*AIM*.
Continue the article below on funding for the 21st Century afterschool program, picking up right after its final sentence.
#### TEXT TO READ ####
The allocation of $50 million may not seem like a lot compared to the $1.3 billion FY 2022 budget for the 21st Century program, but the extra revenue has the potential to make positive impacts, said Adam Schott, deputy assistant secretary for the Education Department's Office of Elementary and Secondary Education.
"Every dollar counts. It matters for an individual kid. It matters for an individual classroom. And again, we're urging states and districts and schools to urgently spend their American Rescue Plan funds. These dollars can help ARP funds go even further and reach more kids," Schott said.
In FY 2021, the Education Department made 52 awards under 21st Century averaging $24.2 million, according to the agency's website.
The additional $50 million can be used for a broad range of out-of-school activities that meet 21st Century requirements, such as tutoring, summer programming and mentoring.
According to the Afterschool Alliance, in spring 2021, 94% of 21st Century programs provided homework or academic help, and 91% supported STEM learning opportunities.
Funding for the program, however, has not kept up with demand, the alliance said. Adjusted for inflation, the current funding level falls $87 million below the 2014 level, allowing only 1.6 million children to participate. The alliance estimates that 25 million children aren't participating in an afterschool program, but would be if a program were available to them.
#### SUPPLIED INFORMATION ####
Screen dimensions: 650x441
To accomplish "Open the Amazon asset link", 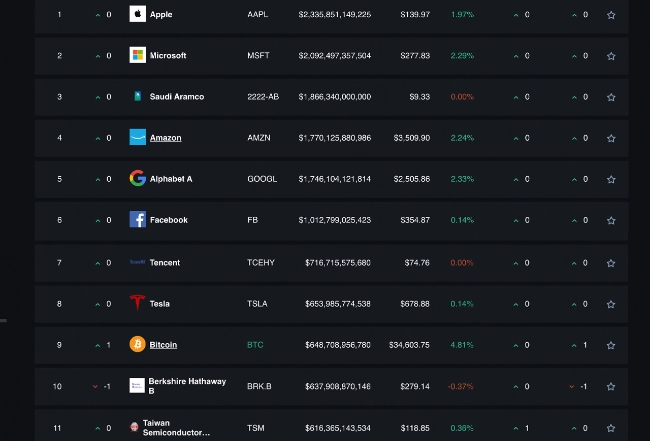I will 165,138.
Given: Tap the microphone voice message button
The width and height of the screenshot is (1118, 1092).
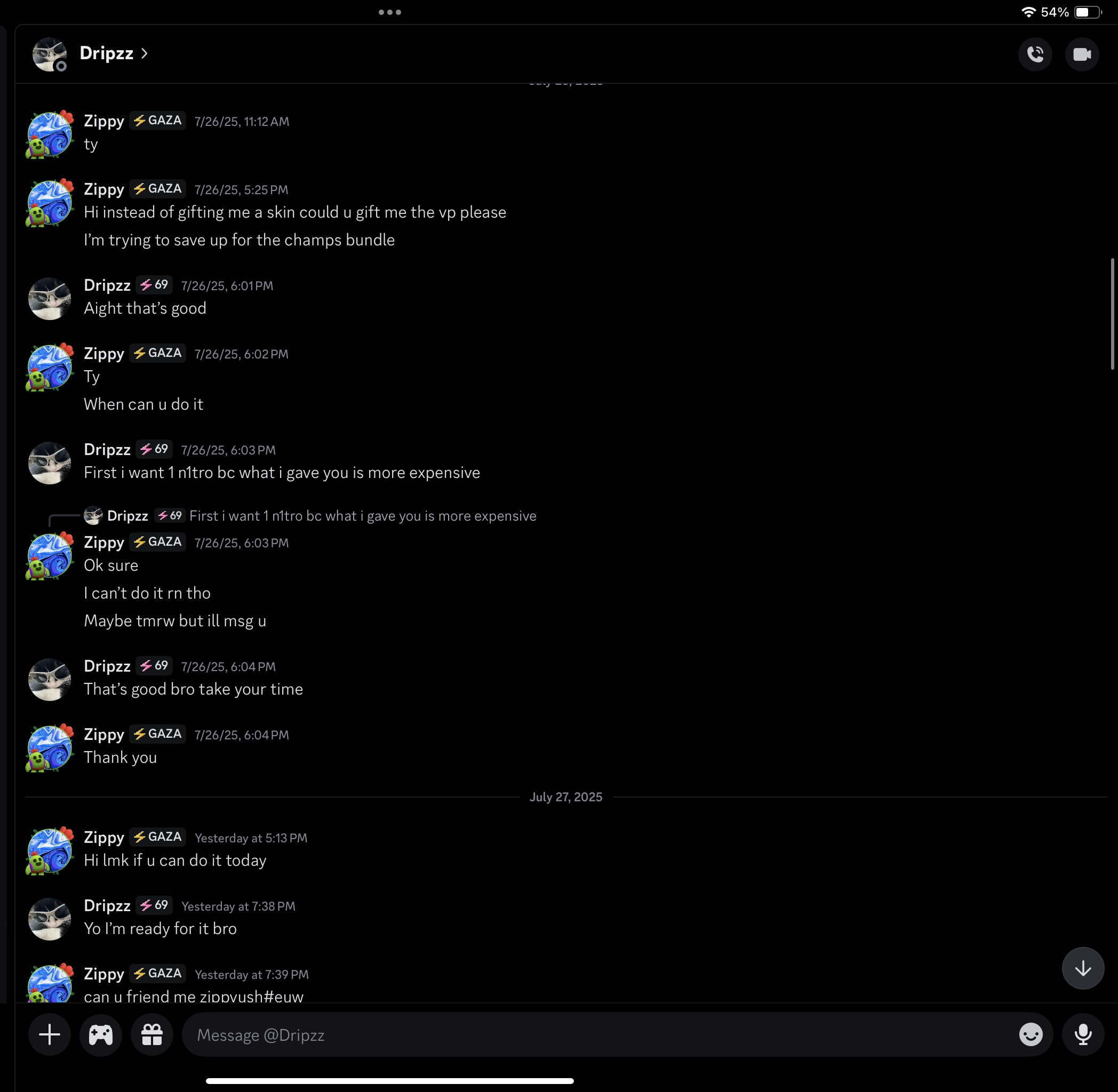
####
*TASK ANSWER*.
The letter urged states to prioritize evidence-based practices for middle and high school student attendance and engagement in their next 21st Century grant requests.
The Education Department suggests schools explore ways to raise student engagement and attendance with these recommendations:
- Provide a welcoming, safe and inclusive environment. Partnerships with community-driven programs and mental health providers can help students feel empowered regarding their mental, social and emotional needs.
- Connect with families. Gathering input from families and meeting outside traditional formats, including virtually, can contribute to positive communications and relationships. Other proactive efforts include offering home visits and using text messages to promote attendance
- Promote stronger alignment between school-day and out-of-school services. Approaches used typically during the school day, such as multi-tiered systems of support, can also be incorporated into after-school programming to better integrate academic, mental health and behavioral supports.
- Implement trauma-informed approaches. To promote a sense of safety, trust and transparency, the Education Department recommends resources from the department's National Center on Safe Supportive Learning Environments that can be adapted for 21st Century programs. Additionally, the You for Youth (Y4Y) website offers supports for staff working in these programs.
- Establish mentoring programs. Supportive relationships can help students gain resilience and increase mental well-being and academic development. They can also strengthen family-school connections.